Потом мы гуляли по набережной, встречались по Важным Делам, отнесли бумаги в фонд, забежали в редакцию «Деток». Но это оказалось так похоже на обычную непитерскую жизнь, что пришлось по-шустрому покупать билеты в театр, чтобы утешиться. Советовались долго: хотелось выбрать какой-то особенный спектакль, про большое и светлое. В конце концов единогласно проголосовали за театр на Лиговском проспекте – от него всего пятнадцать минут до Московского вокзала, если бегом. Спектакль нам не понравился: героиня играла отвратительно, к тому же у нее была талия, как у молодой Гурченко, и длинные локоны, наверняка парик. Но Маринка сказала, что мы все равно не останемся на вторую часть.
Вместо этого мы нашли кофейню и просидели там почти до самого поезда. Я съела два десерта, и один попался вполне приличный. В кафе к нам присоединилась Нитка. Она моя университетская подруга и замечательный во всех отношениях человек: крутит романы с марокканцами, поет джаз и умеет повязать шарфик 20 разными способами. В субботу она собиралась лететь на параплане, поэтому я заказала ей мороженое – пусть привыкает к высотным температурам.
Нитка сказала, что мы внесли в ее жизнь свежую московскую струю. Мы не спорили. Во-первых, наш город хоть и не ближнее Подмосковье, но от столицы до нас можно доехать за два часа. А во-вторых, мы все время говорим «бордюр», а не «поребрик». Нитка проводила нас до вагона. Мы много смеялись, и если смех действительно продляет жизнь, то все трое получили неплохие шансы стать долгожителями. Глаза у Нитки были грустные, наверное, от смеха – от него всегда выступают слезы.
Дома меня встретила дочка и строго спросила, зачем я ездила в Питер. Надо было сформулировать ответ четко, кратко, с использованием доступных ребенку языковых средств, поэтому я сказала: «Майеч-чка, а где папа? Как вы без меня тут жили? Смотри, какую шоколадку я тебе привезла…»
День такой-то
Альтернативная жизнь начинается с новой прически. Это аксиома, не требующая доказательств. Но, как оказалось, только для девочек. Мальчики приходят к этой простой истине долго и трудно.
Марина забежала прямо с утра – сразу после того как отвела в сад Олежку.

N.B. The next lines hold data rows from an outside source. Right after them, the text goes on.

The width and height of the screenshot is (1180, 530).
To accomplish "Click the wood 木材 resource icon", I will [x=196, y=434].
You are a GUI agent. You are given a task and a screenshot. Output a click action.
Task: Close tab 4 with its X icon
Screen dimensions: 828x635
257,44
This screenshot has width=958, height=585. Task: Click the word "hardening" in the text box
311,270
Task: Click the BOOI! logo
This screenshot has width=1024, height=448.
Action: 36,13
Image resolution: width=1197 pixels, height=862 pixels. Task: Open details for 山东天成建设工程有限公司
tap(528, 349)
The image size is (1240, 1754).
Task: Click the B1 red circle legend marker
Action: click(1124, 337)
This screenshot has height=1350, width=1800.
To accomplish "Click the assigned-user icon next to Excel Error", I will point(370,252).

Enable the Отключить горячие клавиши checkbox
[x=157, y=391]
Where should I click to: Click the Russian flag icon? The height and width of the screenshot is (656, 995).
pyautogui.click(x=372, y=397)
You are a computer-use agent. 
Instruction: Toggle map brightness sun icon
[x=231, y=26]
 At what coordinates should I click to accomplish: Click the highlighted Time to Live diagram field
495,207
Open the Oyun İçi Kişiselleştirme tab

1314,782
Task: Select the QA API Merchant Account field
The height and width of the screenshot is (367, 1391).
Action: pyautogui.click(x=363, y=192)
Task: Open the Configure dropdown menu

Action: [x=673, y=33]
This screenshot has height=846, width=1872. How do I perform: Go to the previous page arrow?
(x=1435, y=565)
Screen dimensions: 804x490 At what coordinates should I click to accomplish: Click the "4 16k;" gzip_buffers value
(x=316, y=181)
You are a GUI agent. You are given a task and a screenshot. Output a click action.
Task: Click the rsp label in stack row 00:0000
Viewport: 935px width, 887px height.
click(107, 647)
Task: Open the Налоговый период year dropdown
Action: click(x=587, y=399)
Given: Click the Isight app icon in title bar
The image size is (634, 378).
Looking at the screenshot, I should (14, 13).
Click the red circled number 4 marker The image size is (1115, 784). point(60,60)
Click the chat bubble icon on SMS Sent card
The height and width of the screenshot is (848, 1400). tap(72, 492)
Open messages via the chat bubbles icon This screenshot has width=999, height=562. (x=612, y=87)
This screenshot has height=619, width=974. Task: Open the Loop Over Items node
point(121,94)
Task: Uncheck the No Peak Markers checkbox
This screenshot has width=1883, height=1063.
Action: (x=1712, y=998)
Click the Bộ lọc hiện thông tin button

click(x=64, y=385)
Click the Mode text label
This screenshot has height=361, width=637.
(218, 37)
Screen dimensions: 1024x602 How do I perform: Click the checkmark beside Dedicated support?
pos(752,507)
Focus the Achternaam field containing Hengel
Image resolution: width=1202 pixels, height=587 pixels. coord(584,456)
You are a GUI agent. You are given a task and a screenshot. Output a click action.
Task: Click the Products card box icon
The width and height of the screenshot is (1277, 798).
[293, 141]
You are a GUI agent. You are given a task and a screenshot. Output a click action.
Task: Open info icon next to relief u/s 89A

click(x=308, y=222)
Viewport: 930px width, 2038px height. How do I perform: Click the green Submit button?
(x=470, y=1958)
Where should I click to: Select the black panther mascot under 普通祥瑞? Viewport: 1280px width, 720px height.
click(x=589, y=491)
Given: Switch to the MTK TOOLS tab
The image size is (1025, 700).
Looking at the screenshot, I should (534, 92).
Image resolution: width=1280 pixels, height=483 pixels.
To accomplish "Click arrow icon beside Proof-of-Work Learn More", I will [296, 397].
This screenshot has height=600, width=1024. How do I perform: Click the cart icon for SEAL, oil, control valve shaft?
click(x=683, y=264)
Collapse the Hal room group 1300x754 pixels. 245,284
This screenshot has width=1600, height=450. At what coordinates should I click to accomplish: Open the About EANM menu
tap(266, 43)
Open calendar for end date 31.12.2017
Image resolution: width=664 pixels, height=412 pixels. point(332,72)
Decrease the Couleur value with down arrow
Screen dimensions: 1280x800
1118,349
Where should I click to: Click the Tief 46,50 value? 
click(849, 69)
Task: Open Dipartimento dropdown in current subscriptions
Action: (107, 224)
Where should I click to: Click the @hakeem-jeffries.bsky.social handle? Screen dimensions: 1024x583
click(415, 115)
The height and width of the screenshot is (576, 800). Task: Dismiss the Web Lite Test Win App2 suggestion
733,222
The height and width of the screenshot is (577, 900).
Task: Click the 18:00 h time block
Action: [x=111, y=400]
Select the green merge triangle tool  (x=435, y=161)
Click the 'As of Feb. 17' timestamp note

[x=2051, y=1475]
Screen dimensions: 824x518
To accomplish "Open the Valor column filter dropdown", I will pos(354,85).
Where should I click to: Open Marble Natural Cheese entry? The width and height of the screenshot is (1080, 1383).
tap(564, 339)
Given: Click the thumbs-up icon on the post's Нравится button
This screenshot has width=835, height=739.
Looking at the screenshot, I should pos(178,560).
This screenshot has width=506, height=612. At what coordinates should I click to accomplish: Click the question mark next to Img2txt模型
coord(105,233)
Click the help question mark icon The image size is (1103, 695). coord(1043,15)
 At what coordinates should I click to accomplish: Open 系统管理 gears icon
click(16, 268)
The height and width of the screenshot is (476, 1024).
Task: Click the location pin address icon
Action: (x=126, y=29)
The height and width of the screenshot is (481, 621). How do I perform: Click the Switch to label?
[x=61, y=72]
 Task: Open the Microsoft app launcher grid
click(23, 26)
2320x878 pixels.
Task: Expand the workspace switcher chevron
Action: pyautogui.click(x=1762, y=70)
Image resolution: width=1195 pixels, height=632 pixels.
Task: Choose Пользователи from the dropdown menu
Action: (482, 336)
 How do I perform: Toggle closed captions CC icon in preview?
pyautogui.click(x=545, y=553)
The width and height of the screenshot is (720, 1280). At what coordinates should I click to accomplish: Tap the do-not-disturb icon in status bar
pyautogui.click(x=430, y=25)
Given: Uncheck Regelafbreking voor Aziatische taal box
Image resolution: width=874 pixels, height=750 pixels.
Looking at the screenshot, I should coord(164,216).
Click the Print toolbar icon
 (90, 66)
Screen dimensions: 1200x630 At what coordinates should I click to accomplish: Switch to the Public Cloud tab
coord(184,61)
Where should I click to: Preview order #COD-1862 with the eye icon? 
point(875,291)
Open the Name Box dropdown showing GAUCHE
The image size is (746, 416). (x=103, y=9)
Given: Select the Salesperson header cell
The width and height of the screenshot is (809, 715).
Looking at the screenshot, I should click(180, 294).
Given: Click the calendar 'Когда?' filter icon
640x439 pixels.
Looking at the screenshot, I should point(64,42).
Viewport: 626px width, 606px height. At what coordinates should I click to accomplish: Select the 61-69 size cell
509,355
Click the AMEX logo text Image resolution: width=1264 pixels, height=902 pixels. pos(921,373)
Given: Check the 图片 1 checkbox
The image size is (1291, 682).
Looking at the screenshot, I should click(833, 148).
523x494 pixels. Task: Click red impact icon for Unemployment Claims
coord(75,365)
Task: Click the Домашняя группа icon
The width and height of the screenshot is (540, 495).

– Это я и круассаны к чаю! – крикнула она с порога, сверкая абсолютно круглой бритой головой.
Не проснувшийся окончательно Леша шарахнулся и врезался в холодильник.
– А-а-а… э-э-э… – Он покрутил пальцами возле головы и протер глаза.
– Да. Я постриглась. Налысо, – гордо заявила Марина, поворачиваясь вокруг своей оси, как огромный глобус.
Я погладила круглую макушку. На самом деле там волос почти на сантиметр. На ощупь очень приятно, но общее впечатление какое-то беспризорное.
– У Нины стриглась?
– Ага.
– Это правильно. После Нины никаких пролысин не остается, – согласилась я.
– Какие у вас могут быть пролысины? – мрачно поинтересовался муж, врубая кофемолку. – Кофе будешь?
– Спасибо, ты настоящий мужчина, – обаятельно улыбнулась Марина.
Муж растаял и отломил круассана.
– Вот видишь, на затылке волосы распадаются? Ну куда ты смотришь? Во-от же пролысина. А когда Нина стрижет, она на этом месте химию делает, и получается не лыска, а пышность.
– Не знаю, что там с Ниной, меня всегда монголоид Гена стрижет, – хмыкнул муж, берясь за второй круассан, – и проблема лысины пока перед нами не стояла.
– Мы в комнату пойдем.
Я схватила оставшиеся круассаны и потянула Марину за руку. Ведь всем девочкам ясно: новая прическа означает новую жизнь. Насколько крутой вираж заложила Маринина судьба с такой-то прической.
– Что? Что? Рассказывай скорей, – зашептала я, давясь круассаном.